What needs to be done: Reproduce each line from the records that holds "will".

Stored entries
━━━━━━
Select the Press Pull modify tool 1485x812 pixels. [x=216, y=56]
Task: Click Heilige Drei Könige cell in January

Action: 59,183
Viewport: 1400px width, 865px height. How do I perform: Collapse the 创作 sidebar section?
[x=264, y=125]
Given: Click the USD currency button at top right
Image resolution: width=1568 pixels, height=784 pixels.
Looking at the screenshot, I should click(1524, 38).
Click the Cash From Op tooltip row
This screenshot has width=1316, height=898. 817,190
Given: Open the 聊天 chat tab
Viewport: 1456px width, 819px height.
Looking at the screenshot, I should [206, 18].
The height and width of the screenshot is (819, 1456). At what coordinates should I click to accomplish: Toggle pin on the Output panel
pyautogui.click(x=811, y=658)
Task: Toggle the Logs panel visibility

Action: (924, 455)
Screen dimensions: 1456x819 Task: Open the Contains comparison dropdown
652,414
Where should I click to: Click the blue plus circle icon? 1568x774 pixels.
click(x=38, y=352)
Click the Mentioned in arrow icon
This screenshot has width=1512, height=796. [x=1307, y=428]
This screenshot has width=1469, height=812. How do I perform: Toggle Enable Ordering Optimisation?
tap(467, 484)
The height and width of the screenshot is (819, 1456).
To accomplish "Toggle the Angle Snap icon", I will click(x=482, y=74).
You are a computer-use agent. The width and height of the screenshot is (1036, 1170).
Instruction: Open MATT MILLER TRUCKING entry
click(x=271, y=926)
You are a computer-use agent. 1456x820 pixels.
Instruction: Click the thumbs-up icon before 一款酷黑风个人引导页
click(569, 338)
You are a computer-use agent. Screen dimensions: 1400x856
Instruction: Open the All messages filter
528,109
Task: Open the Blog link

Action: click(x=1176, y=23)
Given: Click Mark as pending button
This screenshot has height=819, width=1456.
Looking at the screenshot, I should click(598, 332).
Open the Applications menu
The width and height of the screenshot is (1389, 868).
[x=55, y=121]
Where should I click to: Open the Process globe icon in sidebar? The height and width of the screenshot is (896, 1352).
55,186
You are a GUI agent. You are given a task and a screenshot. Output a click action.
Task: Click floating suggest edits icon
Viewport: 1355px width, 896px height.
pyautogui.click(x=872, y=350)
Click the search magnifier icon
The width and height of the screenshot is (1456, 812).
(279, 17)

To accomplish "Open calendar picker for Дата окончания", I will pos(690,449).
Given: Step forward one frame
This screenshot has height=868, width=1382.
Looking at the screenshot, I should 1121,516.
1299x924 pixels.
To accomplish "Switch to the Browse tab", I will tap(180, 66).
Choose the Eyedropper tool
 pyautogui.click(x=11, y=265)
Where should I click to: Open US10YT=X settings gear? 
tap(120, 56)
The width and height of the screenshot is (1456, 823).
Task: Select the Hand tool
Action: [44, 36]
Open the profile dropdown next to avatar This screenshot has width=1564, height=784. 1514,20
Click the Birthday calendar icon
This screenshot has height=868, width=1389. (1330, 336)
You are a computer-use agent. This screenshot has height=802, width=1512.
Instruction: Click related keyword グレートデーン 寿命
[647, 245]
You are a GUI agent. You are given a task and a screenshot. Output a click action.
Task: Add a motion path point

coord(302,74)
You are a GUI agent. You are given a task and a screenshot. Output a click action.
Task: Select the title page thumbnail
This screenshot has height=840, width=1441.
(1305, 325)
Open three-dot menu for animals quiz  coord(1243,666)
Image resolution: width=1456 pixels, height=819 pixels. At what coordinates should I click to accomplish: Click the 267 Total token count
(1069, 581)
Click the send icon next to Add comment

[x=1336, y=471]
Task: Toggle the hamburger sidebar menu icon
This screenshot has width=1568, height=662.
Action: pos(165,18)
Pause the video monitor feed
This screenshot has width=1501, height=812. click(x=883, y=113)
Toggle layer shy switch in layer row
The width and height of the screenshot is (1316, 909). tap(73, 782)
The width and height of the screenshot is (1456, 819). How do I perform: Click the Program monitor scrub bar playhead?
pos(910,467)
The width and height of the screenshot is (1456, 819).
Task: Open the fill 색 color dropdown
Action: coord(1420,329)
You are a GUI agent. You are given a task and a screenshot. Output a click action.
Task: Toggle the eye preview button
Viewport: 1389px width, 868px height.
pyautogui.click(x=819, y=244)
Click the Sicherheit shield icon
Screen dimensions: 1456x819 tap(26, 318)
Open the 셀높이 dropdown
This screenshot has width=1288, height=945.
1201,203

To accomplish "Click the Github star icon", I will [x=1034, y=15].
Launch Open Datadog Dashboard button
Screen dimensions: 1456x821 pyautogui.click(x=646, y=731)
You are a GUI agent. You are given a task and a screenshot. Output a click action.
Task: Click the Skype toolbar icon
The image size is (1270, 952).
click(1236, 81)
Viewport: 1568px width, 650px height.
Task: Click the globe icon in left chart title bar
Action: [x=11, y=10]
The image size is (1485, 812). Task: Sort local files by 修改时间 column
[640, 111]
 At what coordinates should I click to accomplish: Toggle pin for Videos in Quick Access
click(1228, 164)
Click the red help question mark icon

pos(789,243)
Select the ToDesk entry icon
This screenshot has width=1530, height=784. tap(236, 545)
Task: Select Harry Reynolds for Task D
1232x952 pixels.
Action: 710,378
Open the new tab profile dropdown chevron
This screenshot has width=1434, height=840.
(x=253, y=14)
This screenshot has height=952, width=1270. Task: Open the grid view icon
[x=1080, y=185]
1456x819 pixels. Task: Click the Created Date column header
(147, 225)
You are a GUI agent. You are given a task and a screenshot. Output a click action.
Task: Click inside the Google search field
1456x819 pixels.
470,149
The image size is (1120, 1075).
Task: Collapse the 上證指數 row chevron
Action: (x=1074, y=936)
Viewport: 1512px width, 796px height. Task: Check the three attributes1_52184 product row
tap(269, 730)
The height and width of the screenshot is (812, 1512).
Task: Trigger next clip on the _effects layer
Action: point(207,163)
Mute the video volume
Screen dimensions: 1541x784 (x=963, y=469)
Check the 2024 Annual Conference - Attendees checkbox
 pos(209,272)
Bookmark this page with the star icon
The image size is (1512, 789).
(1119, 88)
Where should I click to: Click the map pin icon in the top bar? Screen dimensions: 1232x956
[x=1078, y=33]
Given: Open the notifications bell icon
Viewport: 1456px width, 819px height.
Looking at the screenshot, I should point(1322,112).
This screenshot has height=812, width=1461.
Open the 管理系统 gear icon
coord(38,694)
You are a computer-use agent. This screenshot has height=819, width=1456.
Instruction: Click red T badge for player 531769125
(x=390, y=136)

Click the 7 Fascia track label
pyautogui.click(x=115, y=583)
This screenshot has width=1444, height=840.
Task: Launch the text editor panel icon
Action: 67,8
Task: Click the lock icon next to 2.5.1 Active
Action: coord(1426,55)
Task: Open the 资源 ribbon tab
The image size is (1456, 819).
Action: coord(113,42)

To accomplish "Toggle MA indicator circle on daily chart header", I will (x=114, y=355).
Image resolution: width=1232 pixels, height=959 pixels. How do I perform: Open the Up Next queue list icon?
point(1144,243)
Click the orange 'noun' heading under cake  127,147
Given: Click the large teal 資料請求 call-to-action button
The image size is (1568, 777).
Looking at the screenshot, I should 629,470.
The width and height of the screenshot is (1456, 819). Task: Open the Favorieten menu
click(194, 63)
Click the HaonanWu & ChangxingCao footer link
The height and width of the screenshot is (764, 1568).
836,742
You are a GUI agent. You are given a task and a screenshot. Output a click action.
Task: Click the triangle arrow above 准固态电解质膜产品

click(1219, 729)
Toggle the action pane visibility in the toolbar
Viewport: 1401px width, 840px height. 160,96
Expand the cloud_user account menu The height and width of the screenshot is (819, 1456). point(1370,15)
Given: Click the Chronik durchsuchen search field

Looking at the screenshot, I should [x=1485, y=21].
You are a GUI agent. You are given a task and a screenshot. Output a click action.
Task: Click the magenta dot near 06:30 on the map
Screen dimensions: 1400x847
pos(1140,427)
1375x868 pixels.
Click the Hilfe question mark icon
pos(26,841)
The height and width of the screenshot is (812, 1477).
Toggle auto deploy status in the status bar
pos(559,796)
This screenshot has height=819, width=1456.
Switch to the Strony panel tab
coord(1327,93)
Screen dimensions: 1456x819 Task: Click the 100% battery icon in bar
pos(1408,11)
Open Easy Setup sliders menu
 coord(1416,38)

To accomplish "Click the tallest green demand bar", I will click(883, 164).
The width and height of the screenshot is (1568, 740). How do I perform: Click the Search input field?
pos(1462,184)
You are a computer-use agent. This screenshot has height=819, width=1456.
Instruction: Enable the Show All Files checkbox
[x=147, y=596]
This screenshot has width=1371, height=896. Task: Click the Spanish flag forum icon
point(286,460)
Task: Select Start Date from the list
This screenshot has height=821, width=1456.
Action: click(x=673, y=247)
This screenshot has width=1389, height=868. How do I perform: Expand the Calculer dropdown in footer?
━━━━━━
Solution to the exercise:
To accomplish "Toggle the Angle Snap icon", I will click(x=482, y=74).
To accomplish "Open calendar picker for Дата окончания", I will pos(690,449).
To accomplish "Switch to the Browse tab", I will tap(180, 66).
To accomplish "Click the Github star icon", I will [x=1034, y=15].
To accomplish "Toggle MA indicator circle on daily chart header", I will (x=114, y=355).
To accomplish "Click the tallest green demand bar", I will click(883, 164).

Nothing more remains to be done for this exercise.